Conde, who officially starts in September, has spent the last 15 years working largely in genomics, including cofounding the genome analysis company Knome (acquired in 2015 for undisclosed terms) and more recently becoming chief strategy officer at a small biotech company, Syros Pharmaceuticals, which staged an IPO last year. (Conde says Syros acquired a cancer-fighting compound from a Japanese company and that the drug, which he says has been proven safe and effective for a subset of patients, is now in a Phase 2 trial.)
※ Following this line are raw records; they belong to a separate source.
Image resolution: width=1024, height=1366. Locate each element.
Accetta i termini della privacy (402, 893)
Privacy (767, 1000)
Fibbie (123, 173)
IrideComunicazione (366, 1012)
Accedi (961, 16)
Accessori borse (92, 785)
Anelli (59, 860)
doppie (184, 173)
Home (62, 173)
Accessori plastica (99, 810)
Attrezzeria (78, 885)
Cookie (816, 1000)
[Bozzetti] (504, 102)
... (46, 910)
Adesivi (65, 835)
Still, Conde, who also has an MBA from Harvard and worked previously in investment banking, has known for some time that he wanted to switch sides at the table and jump into investing.
“From a near-term perspective, the cycles of innovation driven by convergence of computer science and life sciences is leading to faster innovation cycles,” says Conde.
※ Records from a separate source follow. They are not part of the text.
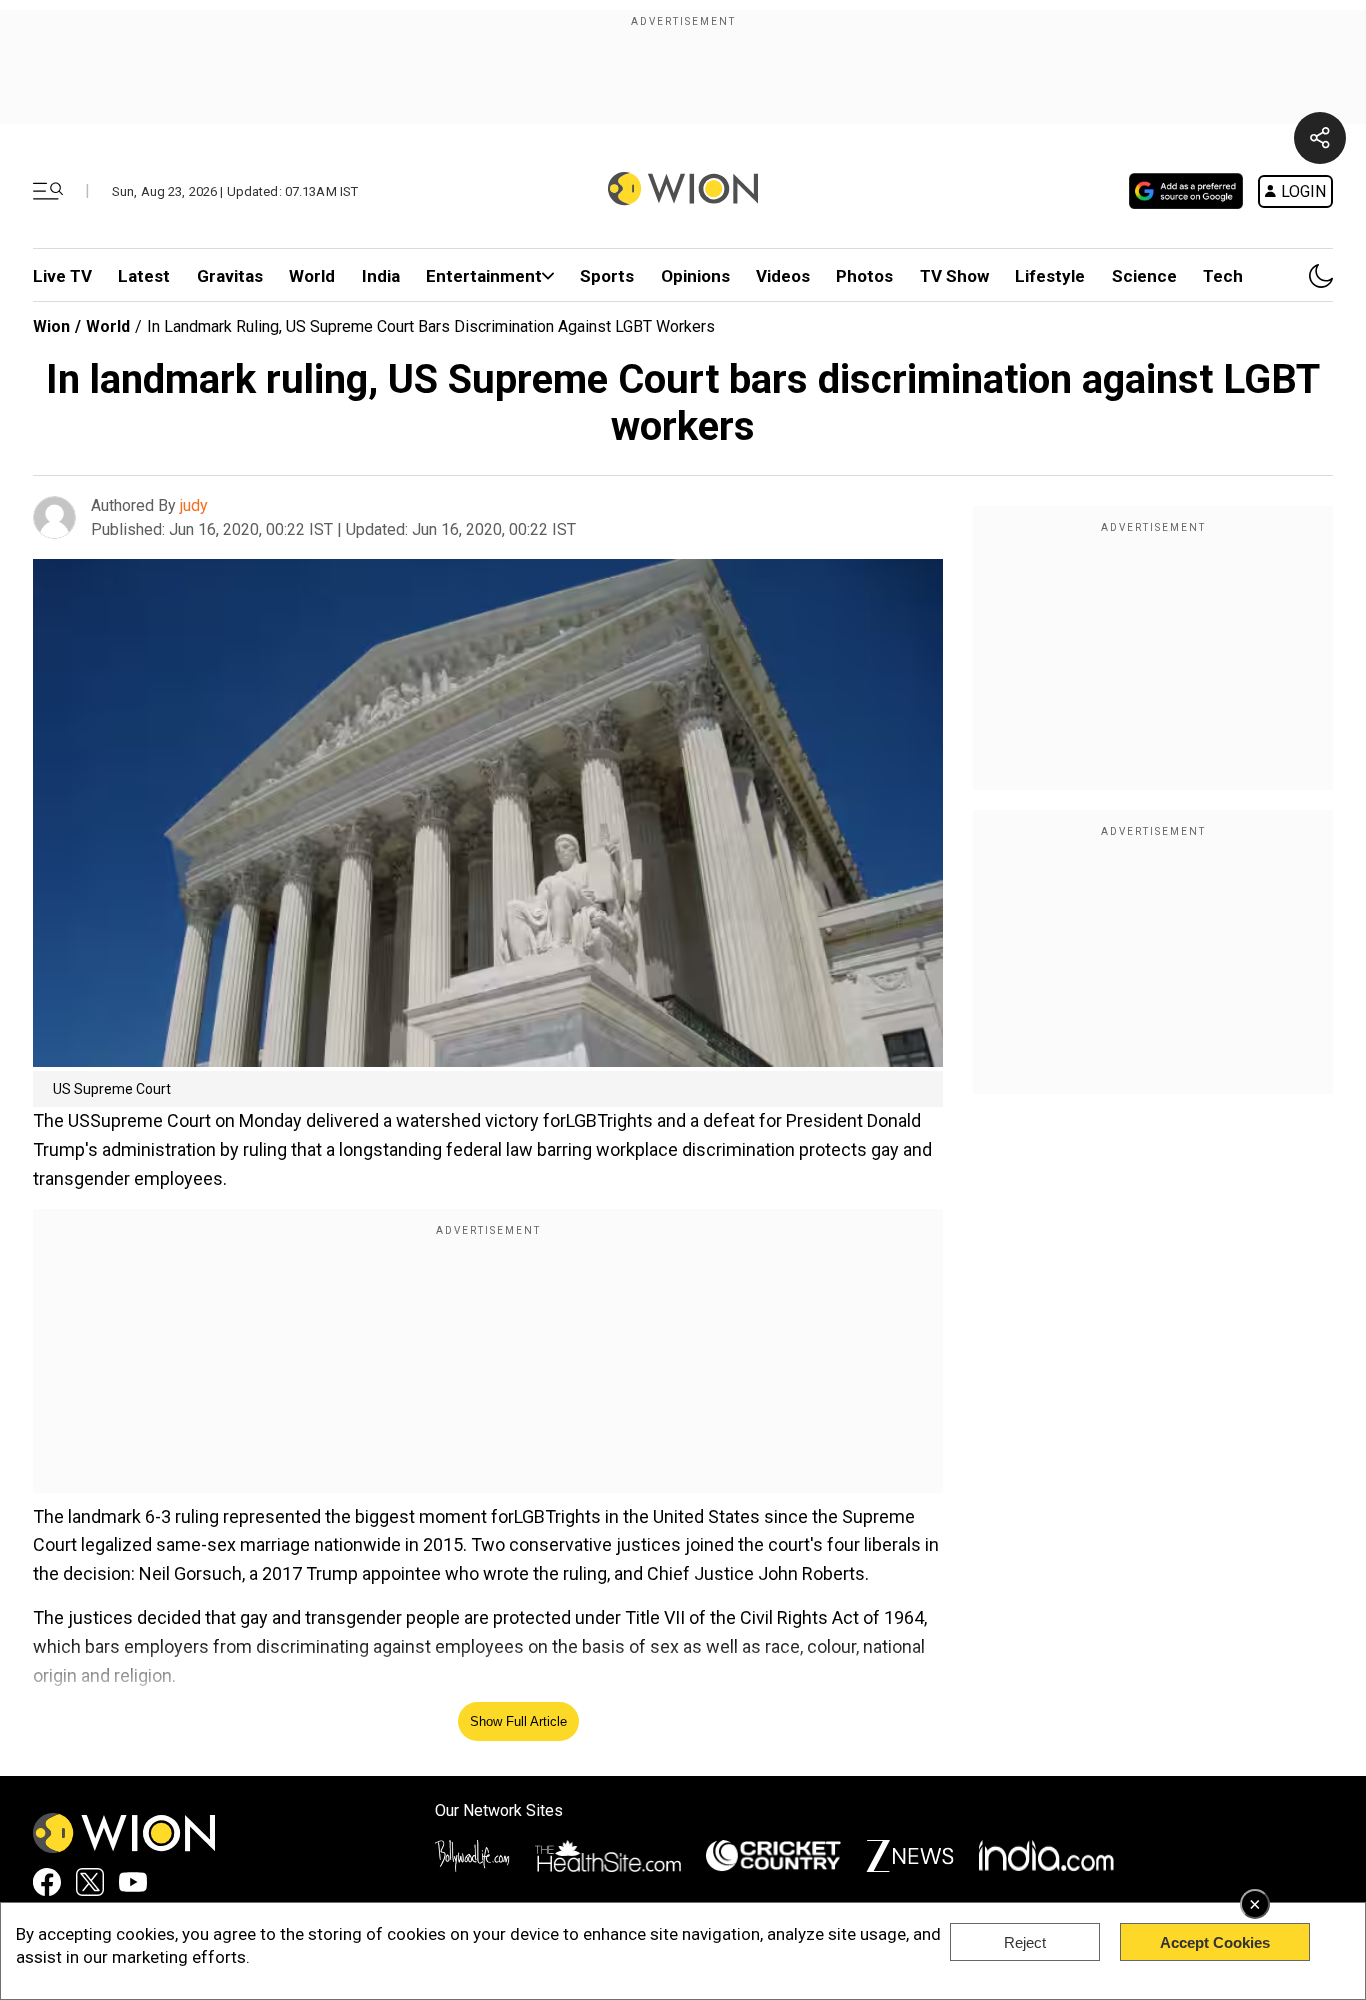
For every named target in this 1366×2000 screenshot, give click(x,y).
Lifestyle (1050, 276)
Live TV (62, 276)
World (312, 276)
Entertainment (484, 276)
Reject (1025, 1942)
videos (783, 276)
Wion (51, 326)
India (381, 276)
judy (194, 505)
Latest (144, 276)
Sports (607, 276)
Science (1144, 276)
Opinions (695, 276)
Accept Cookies (1215, 1942)
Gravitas (230, 276)
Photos (864, 276)
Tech (1223, 276)
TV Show (954, 276)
Indeed, as the world shifts away from the previous paradigm, wherein it took many years and millions of dollars to prove out a concept, Conde wanted to “use my experiences to guide and ultimately invest in companies and opportunities at this intersection” because things are moving so much faster at this point. In fact, he says, after talking with Andreessen Horowitz and with its general partner, Vijay Pande, specifically, it “became clear that the firm, and Vijay specifically, shares my vision for where the industry is going.”
Certainly, Conde could do worse as far as partners go. Pande was hired into Andreessen Horowitz in late 2015 after spending 16 years teaching chemistry, structural biology and computer science at Stanford University.
Pande, like Conde, also has experience in startups. In 2014, for example, he cofounded Globavir, a seed-funded infectious disease company. Pande also founded Folding@home, a now 17-year-old distributed computing project for disease research.
Pande says the two plan to work together closely, rather than divide up based on particular areas of interest. That means together investing a $200 million fund called the AH Bio Fund that Andreessen Horowitz pulled together in 2015, as it was hiring Pande.
Asked if Conde’s hiring means a second bio fund is imminent (a new general partner often signals as much), Pande declines to say, though he does note that he is already “ahead of schedule” in investing that debut fund, which has now been used to make 11 investments in 10 startups across a variety of disciplines.
Those companies — six of which have begun as seed-stage investments — include Freenome, PatientPing, Cardiogram, Q.bio, Apeel, and TL Biolabs. The firm has also backed several companies whose funding has yet to be announced.